• _About this task_: Please output only the lines running from the one that contains "Click the CR key button" through the last line of the data below, exactly as they stand, with no pictures.

• _Records provided_:
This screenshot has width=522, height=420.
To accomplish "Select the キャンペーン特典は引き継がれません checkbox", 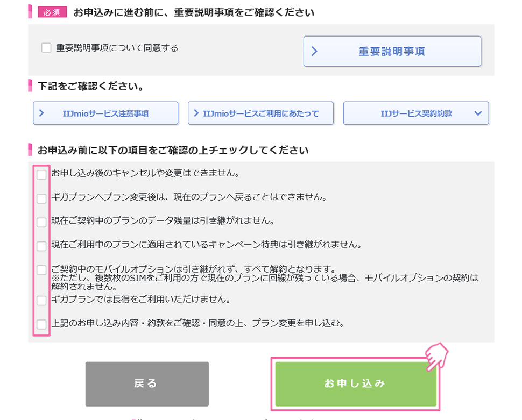I will pos(41,246).
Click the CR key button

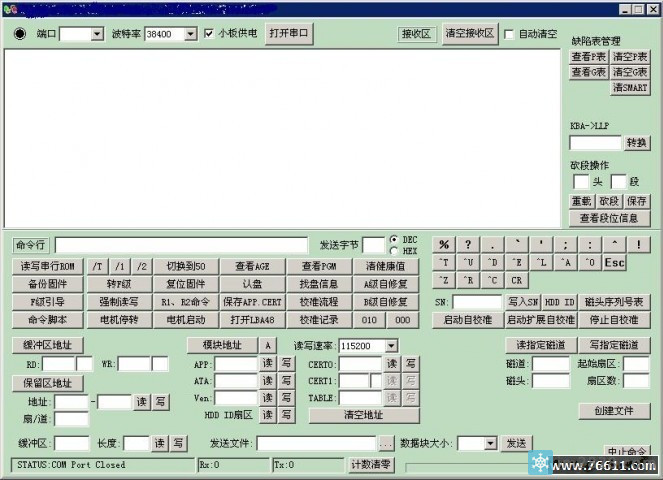[x=517, y=281]
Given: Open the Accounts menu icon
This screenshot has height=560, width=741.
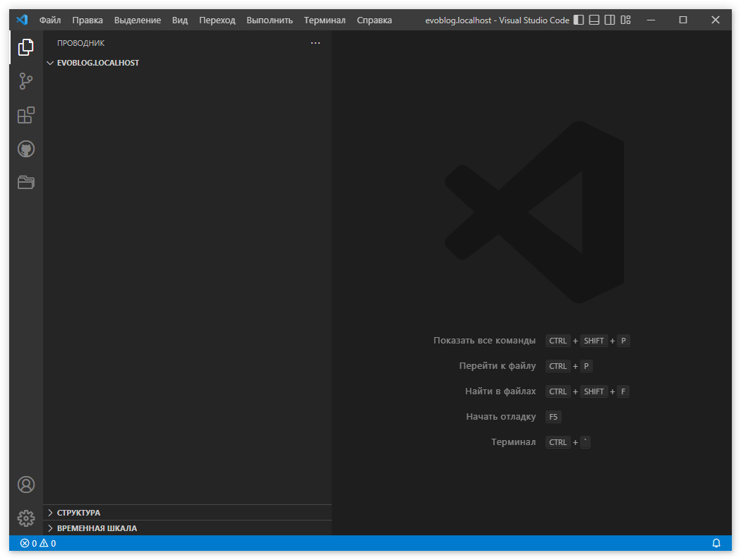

• _Response to this task_:
Click the CR key button

[x=517, y=281]
Given: Open the Accounts menu icon
This screenshot has height=560, width=741.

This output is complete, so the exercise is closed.